Health & Medical Health Care

What Would He Like?

My friend is 91-years-old and she needed to have an X-ray taken before she saw the surgeon.
We went over to the appropriate office where a funereal x-ray tech said to me,"Have her move over there, please.
" My 91-year-old friend exchanged glances with me.
"Have her remove her cardigan," said Mr Joypix.
"Um, excuse me," I said, "She speaks, she understands.
Please talk to the lady directly.
" "How long have people not been speaking directly to you?" I asked her later.
"Since my hair turned silver," she said and added, "If you have silver hair and someone is with you who doesn't, people speak to the one without the silver.
" So, just to stop all the rest of you from being horribly rude by accident, let me give a tiny etiquette lesson.
It goes like this.
Always address your remarks to the person whom the subject concerns.
So, if a silver-haired, or indeed completely bald, old person is going to be the source of your revenue, talk to that person.
Preferably in a pleasant manner.
Ah, you say, supposing that person is actually totally demented and won't remember a thing? That's okay, friends, because you can count upon it that the accompanying person will be listening very carefully.

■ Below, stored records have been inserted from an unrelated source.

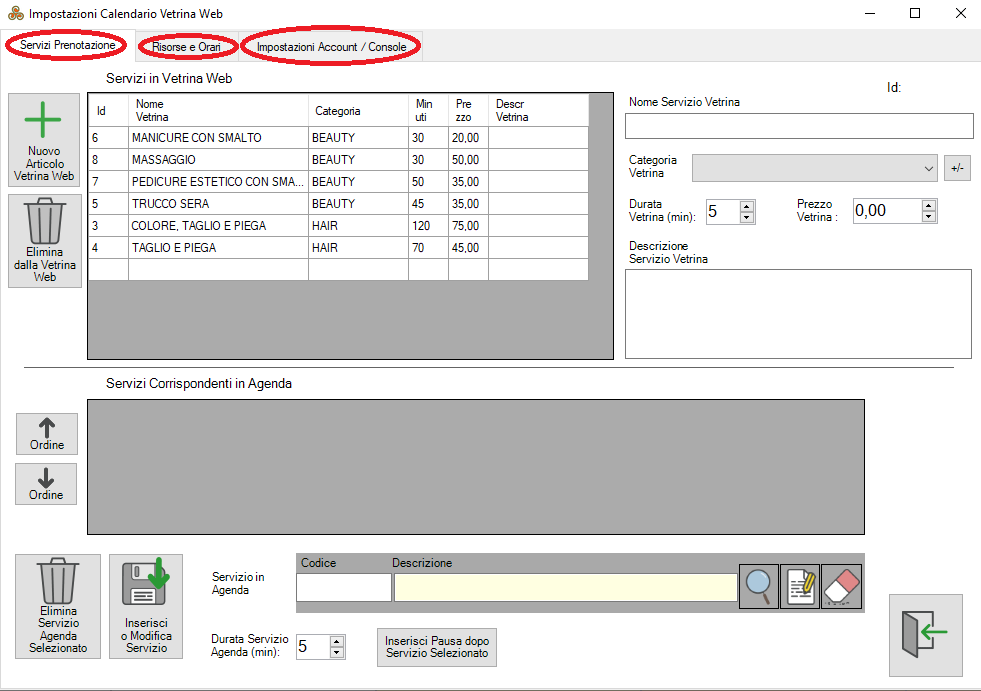Image resolution: width=981 pixels, height=691 pixels.
Task: Click the exit door icon with green arrow
Action: click(925, 635)
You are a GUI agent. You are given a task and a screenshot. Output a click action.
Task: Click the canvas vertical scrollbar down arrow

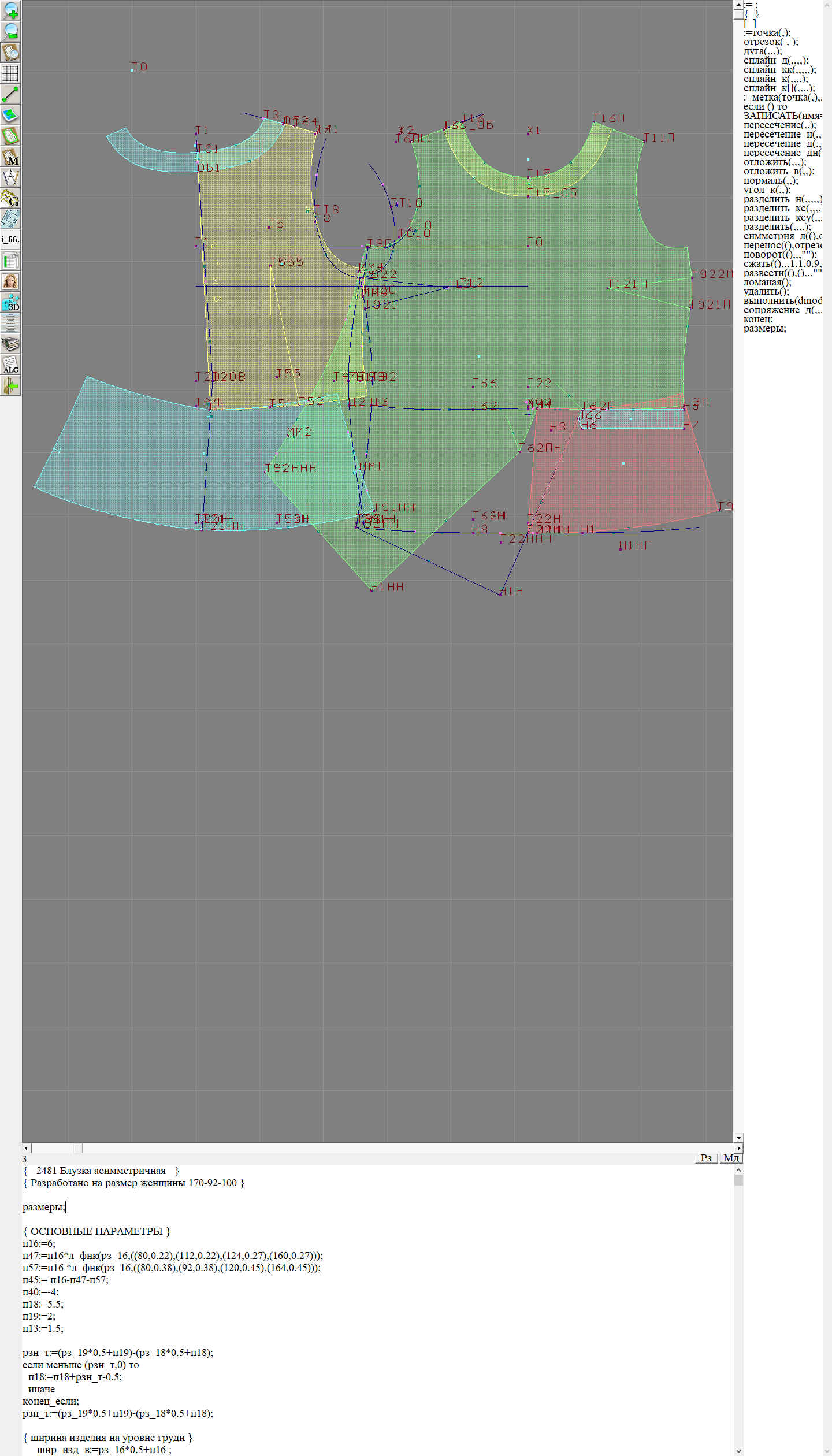pyautogui.click(x=738, y=1138)
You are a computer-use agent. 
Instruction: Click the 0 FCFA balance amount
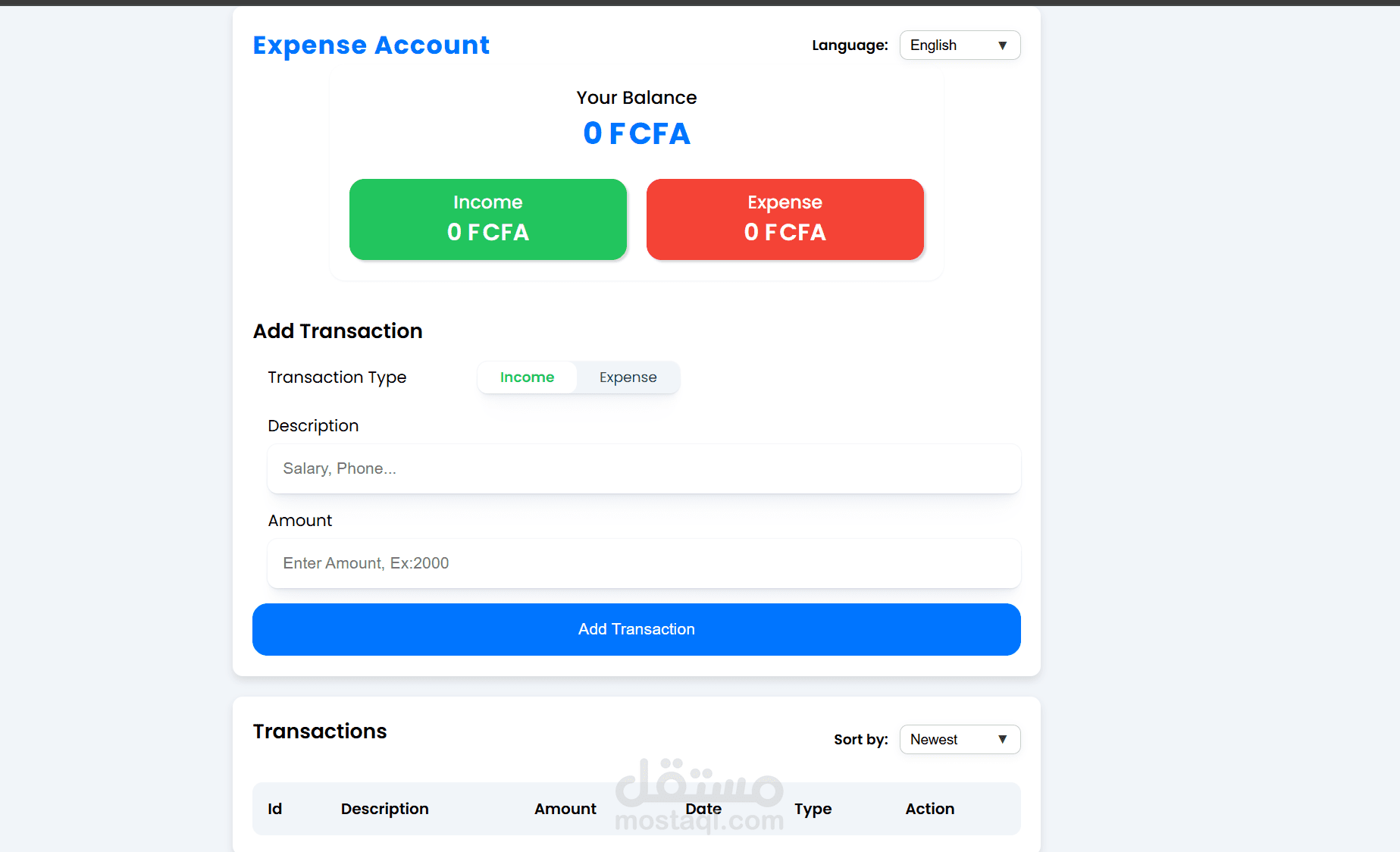636,133
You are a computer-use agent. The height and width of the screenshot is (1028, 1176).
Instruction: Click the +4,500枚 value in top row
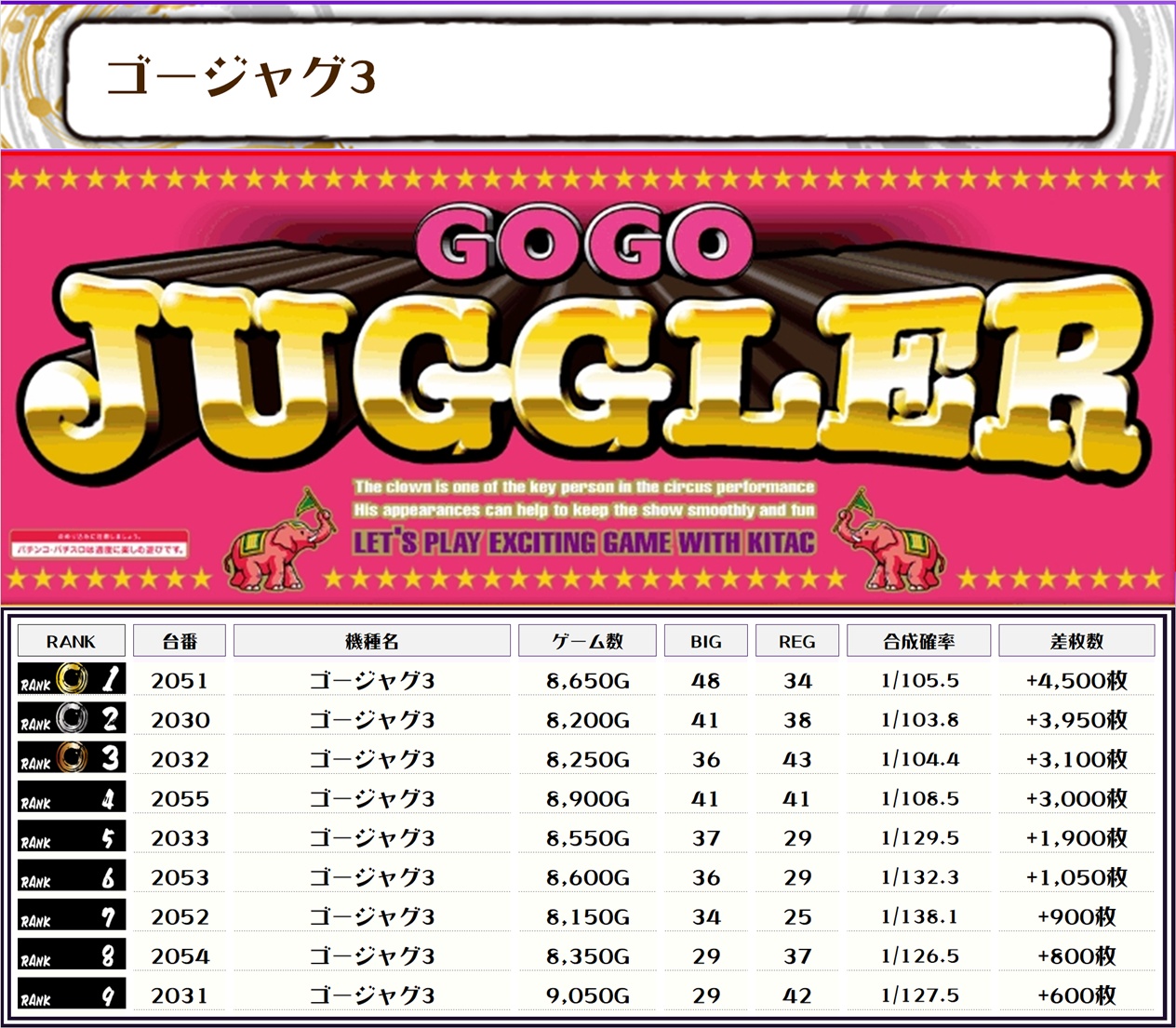coord(1076,681)
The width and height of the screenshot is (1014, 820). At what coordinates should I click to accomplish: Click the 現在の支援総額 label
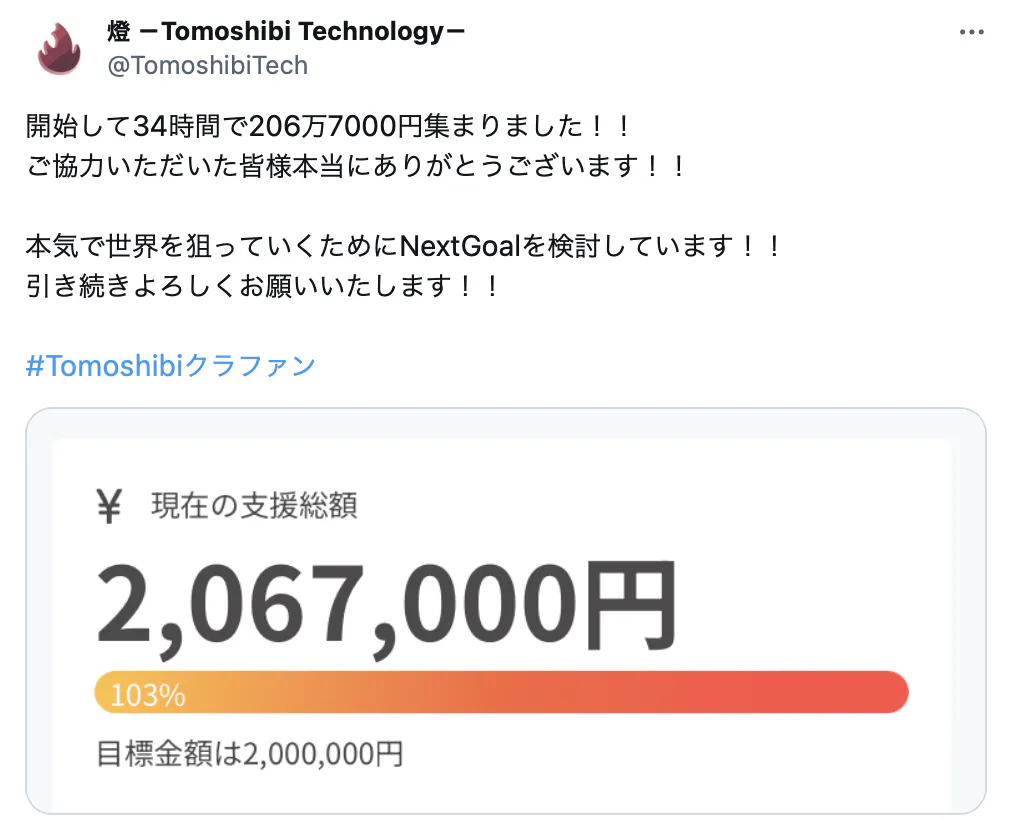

There is no caregiver of an elder with dementia who doesn't listen carefully to what a doctor, a technician or a therapist has to say.
On the other hand, if an elder without dementia is going to be treated by you as if they were indeed incompetent, then you won't have that client or patient very long.
I know lots of elders and they tell each other who is a fabulous doctor or who has an efficient and friendly office AND who doesn't.
To be fair, it is not just elders who get the rude treatment by those who should know better.
I have a friend whose husband was stricken very young by a stroke.
When they went out, he was in a wheelchair.
When they ate out, which was often, servers frequently said to her, "What would he like?" "He's there, he speaks, ask him yourself," she'd say, mentally cutting the prospective tip by half.
I had a friend who was 84.
He didn't look it, that wild White Russian from Siberia.
He drove a red truck, wrote a great sentence and told great tales of Peter-the-Not-So-Great who exiled his rebellious family 300 years before.
We met for lunch one day and he was fit to be tied.
When he could finally speak, he said he'd just been to his doctor's office for a check-up.
After his appointment, the young woman at reception said, "Who's taking you home?" "Me," he said.
"I'm taking me home.
" "No, no," she said in that super patient voice all elders hate to hear, "I mean, how did you get here today.
" "Today I drove myself here in my truck," he said in no doubt the same tone.
"And now I'm driving myself home.
Then I'm going to sit down with my telephone book and find myself another doctor.
" And he did.
I thought he was right then and I still do.
Consumers rule.
Don't ever forget that - or your manners.